GIVEN TEXT:
------
In terms of equity, these higher education systems are not as restrictive as Type 1 systems. However, since HEIs are allowed to apply additional criteria when enrolling students, they will seek efficient ways to do so, which means they will most likely focus on scholastic achievement as the main criterion, thus indirectly limiting the chances for students from lower socio-economic backgrounds.

But even in this case, as the secondary school exit examination does not solely perform the role of entry criteria, higher education institutions are able to admit more mature students.Footnote 6 The figure below shows the degree to which older students are welcome within the system. This is done by measuring the percentage of total Bachelors enrolled by country and cross-tabulating with the level of autonomy the HEIs possess in organising admissions. A high value indicates a higher percentage of mature students in the student body. As the difference between type 4 (double selection)/type 2 (selection by HEIs) and type 1 (selection by schools)/type 3 (least selection) is the level of autonomy HEIs have in selecting with additional criteria, it appears that this is an important factor in terms of access of older students (Fig. 3).

Fig. 3
figure 3

Source Orr et al. (2017a)

Mature students (30 years or older) as percentage of student population at Bachelor level by admission type, 2014.

Looking at the qualitative data regarding the impact of HEIs autonomy on equity, the case studies showed that social inclusion does not score high amongst institutions’ priorities. With the typology developed, where HEIs autonomy plays a significant role in the admission process, this translates into perpetuating inequality. Where HEIs can further select their students, they will aim for a meritocratic approach, looking mostly at scholastic results rather than looking beyond, and selecting more students from lower socio-economic backgrounds.
------
WRITTEN EXERCISE A:
Answer these questions about the admissions passage:
(i) What age qualifies a student as mature in Fig. 3?
(ii) Which admission type is labeled "least selection"?
(iii) What will HEIs most likely focus on as the main criterion when they may apply additional criteria?
WRITTEN EXERCISE B:
Duplicate the part of the admissions passage that begins at the words "Mature students (30 years" and stops after "more students from lower socio-economic backgrounds.".
Rely only on the admissions passage for what follows.

GIVEN RECORDS:
------
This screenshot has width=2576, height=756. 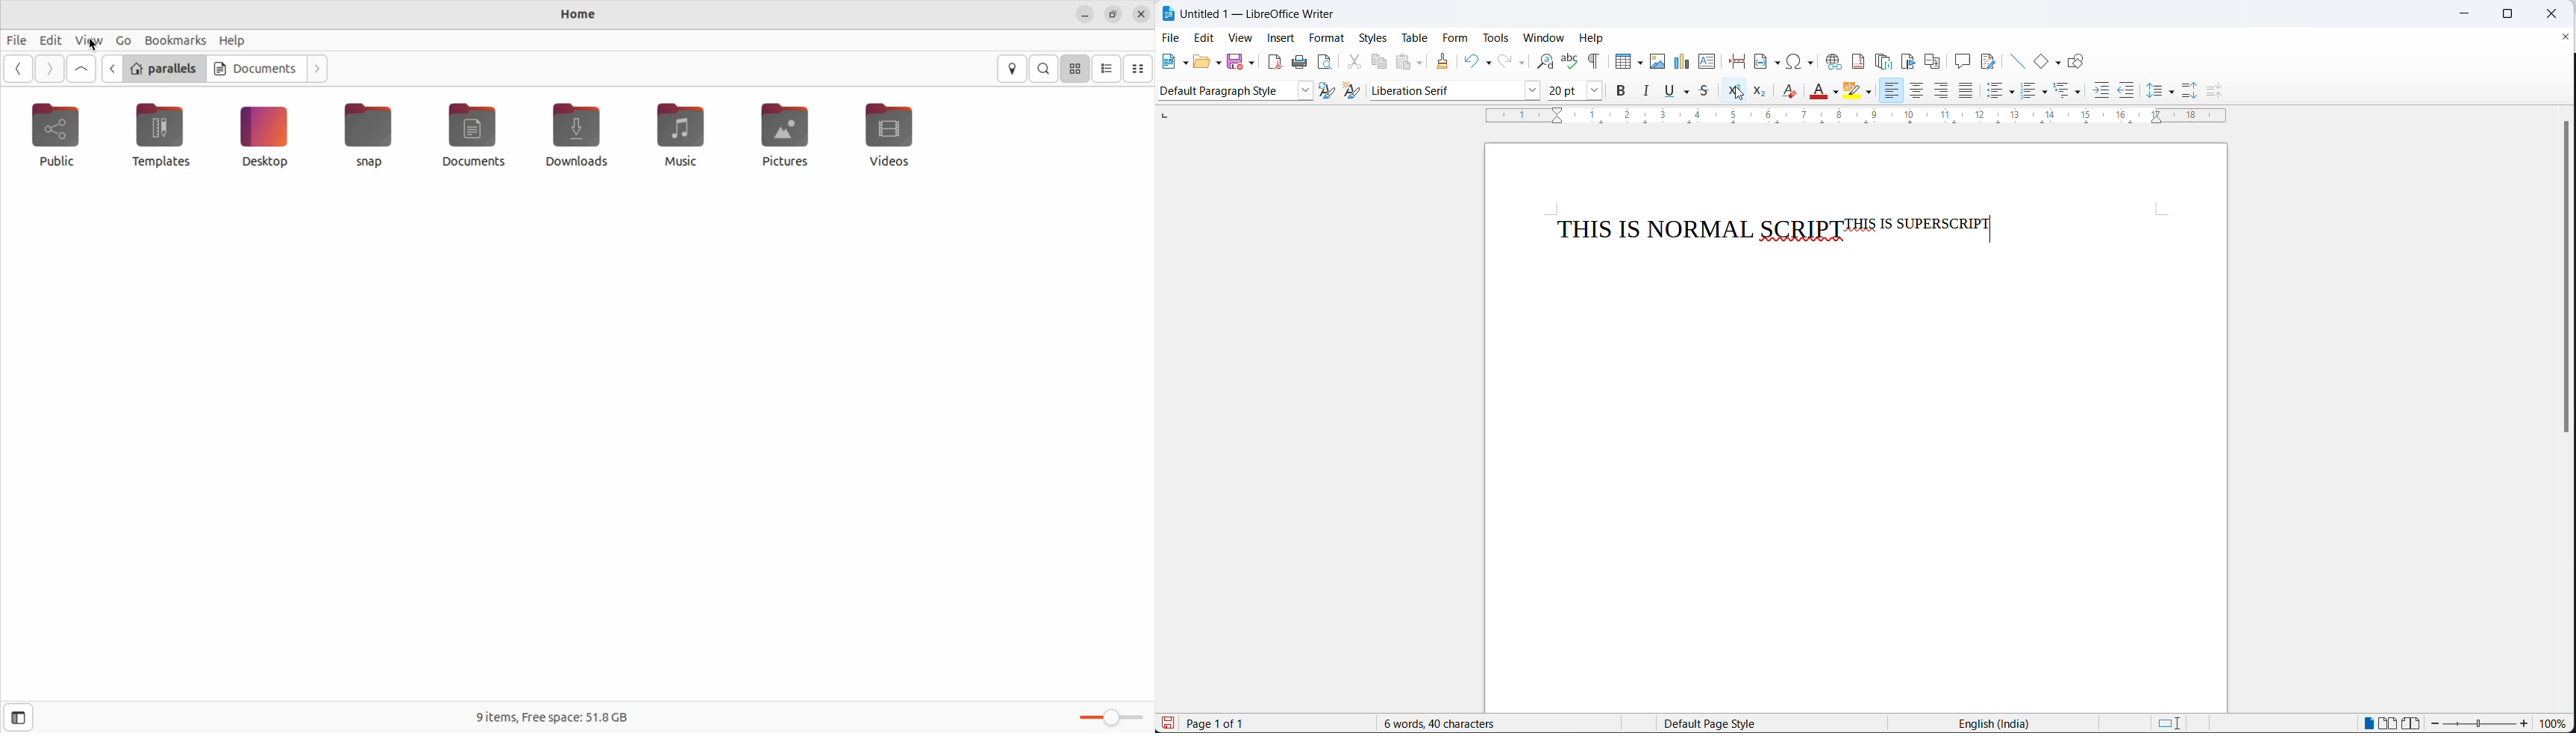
------
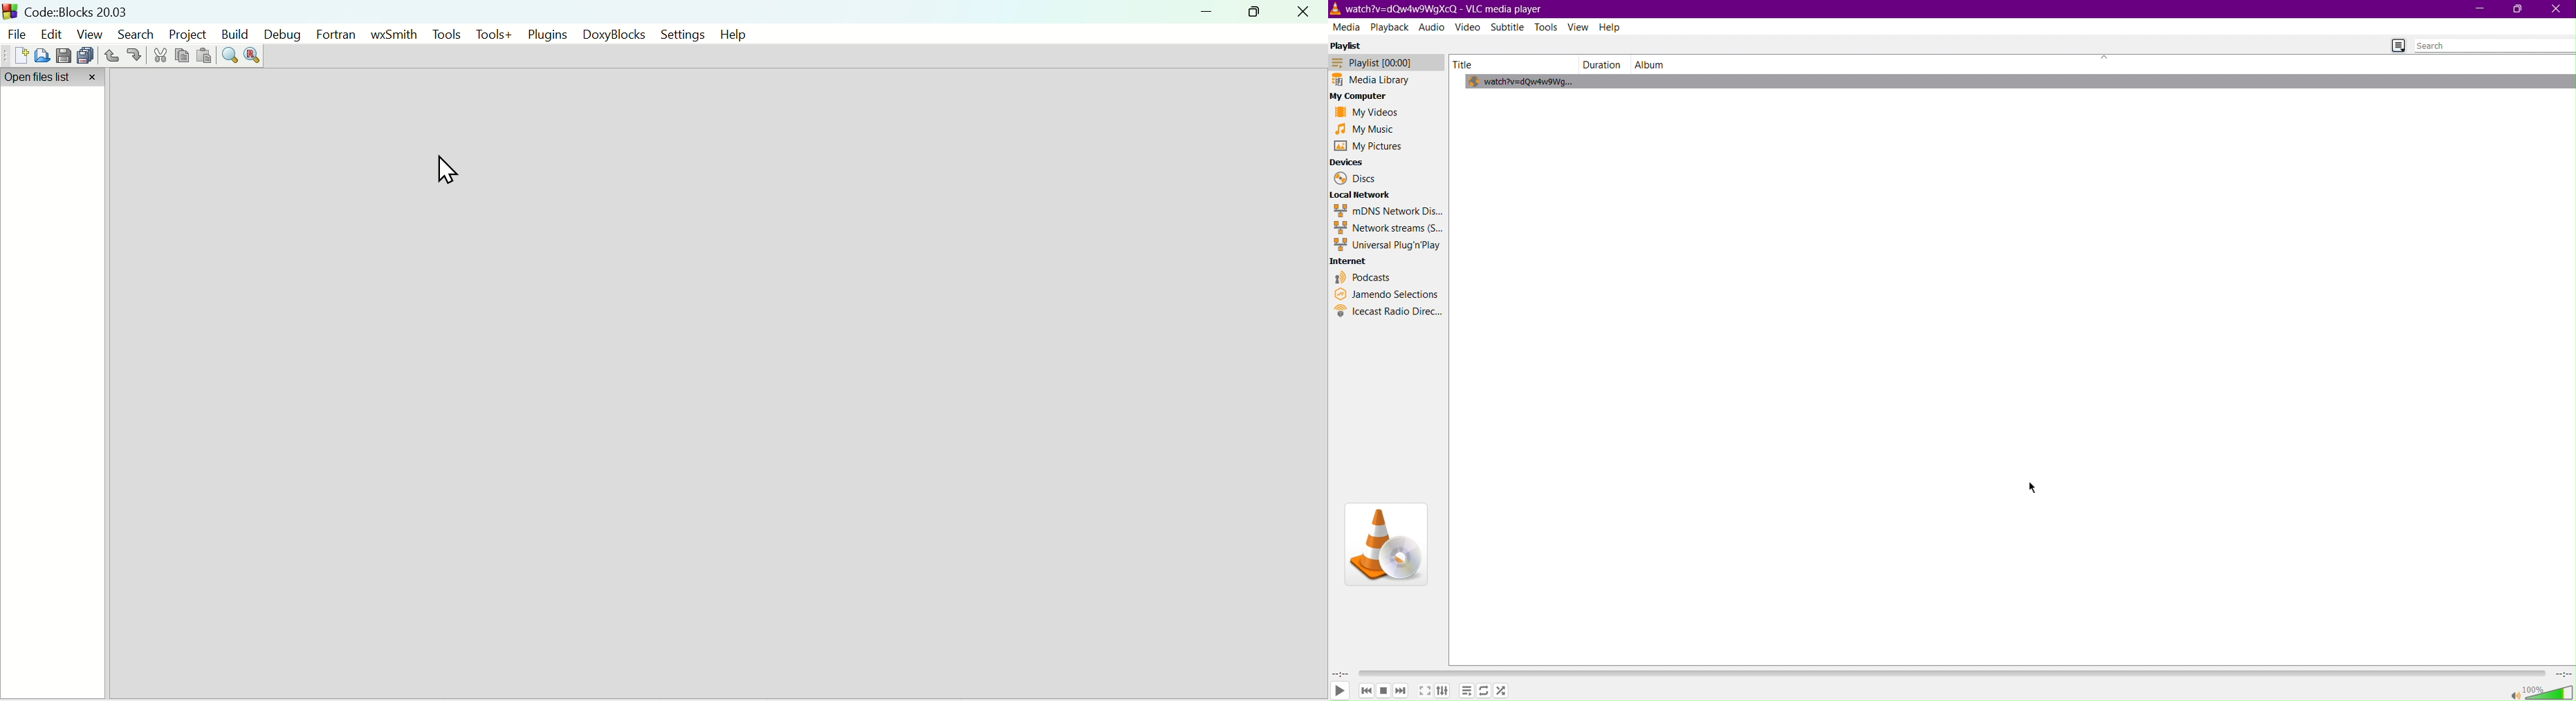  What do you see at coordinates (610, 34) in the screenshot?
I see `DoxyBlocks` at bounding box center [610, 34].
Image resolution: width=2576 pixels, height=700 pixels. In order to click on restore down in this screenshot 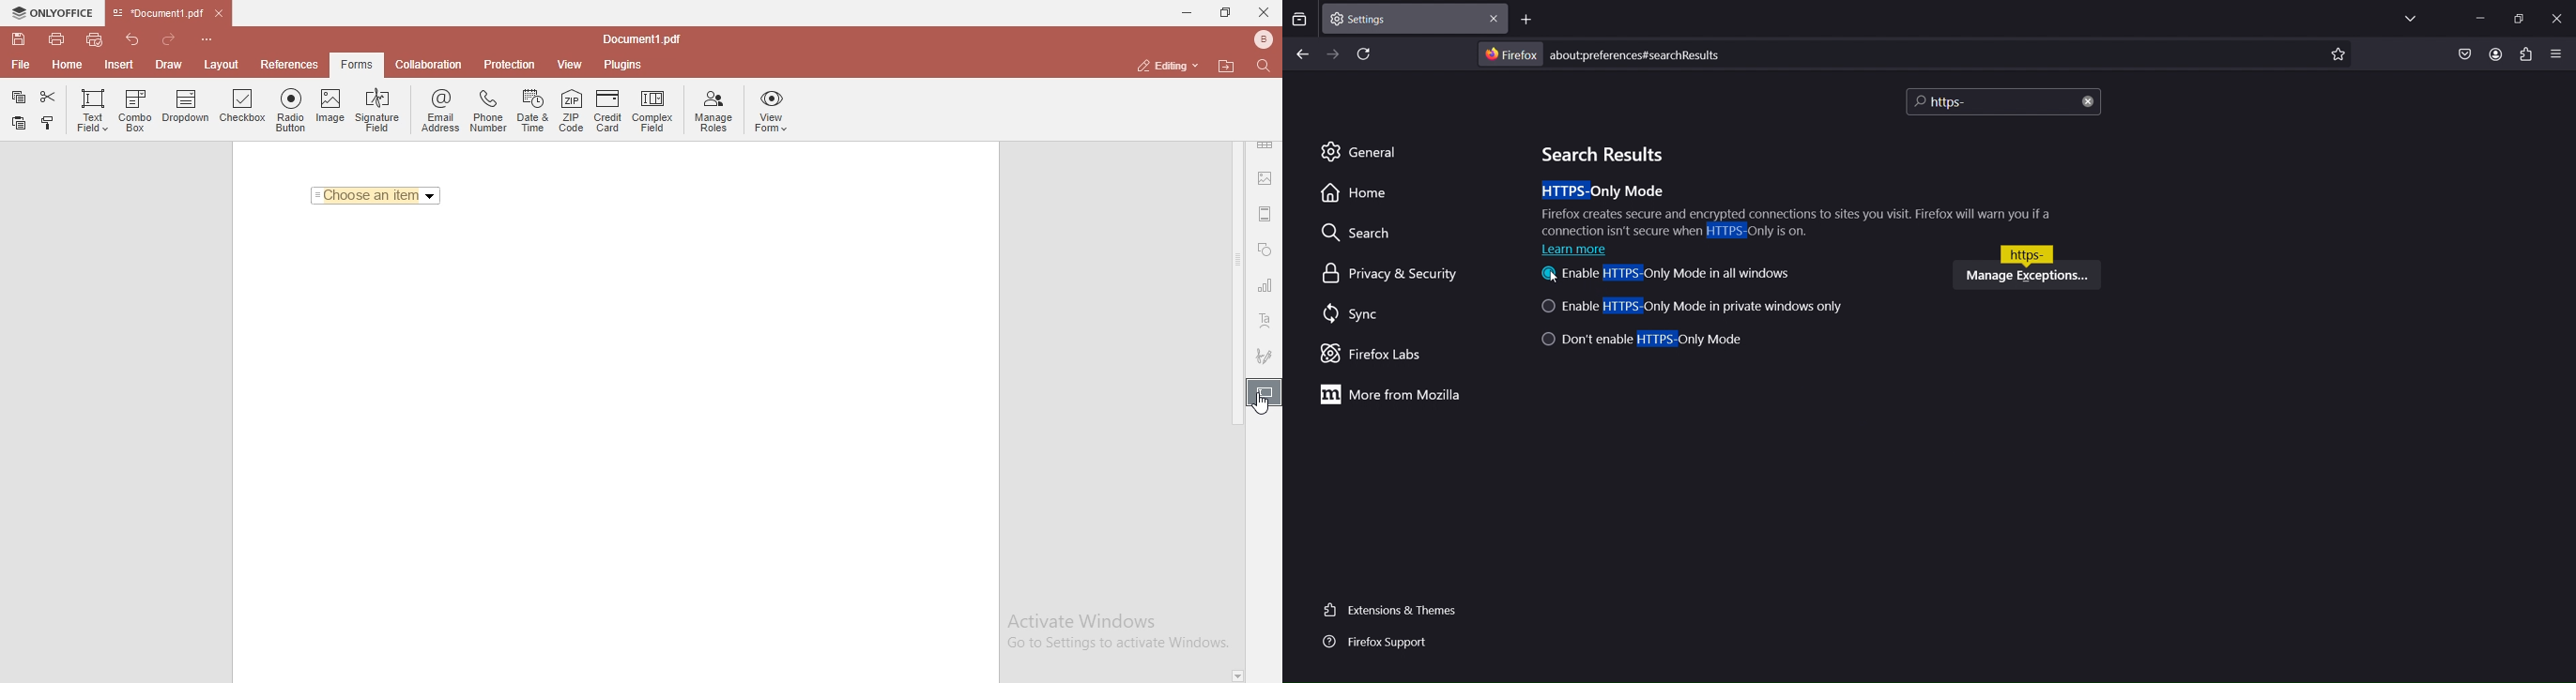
------
FINAL ANSWER A:
(i) 30 years or older
(ii) Type 3
(iii) Scholastic achievement

FINAL ANSWER B:
Mature students (30 years or older) as percentage of student population at Bachelor level by admission type, 2014.

Looking at the qualitative data regarding the impact of HEIs autonomy on equity, the case studies showed that social inclusion does not score high amongst institutions’ priorities. With the typology developed, where HEIs autonomy plays a significant role in the admission process, this translates into perpetuating inequality. Where HEIs can further select their students, they will aim for a meritocratic approach, looking mostly at scholastic results rather than looking beyond, and selecting more students from lower socio-economic backgrounds.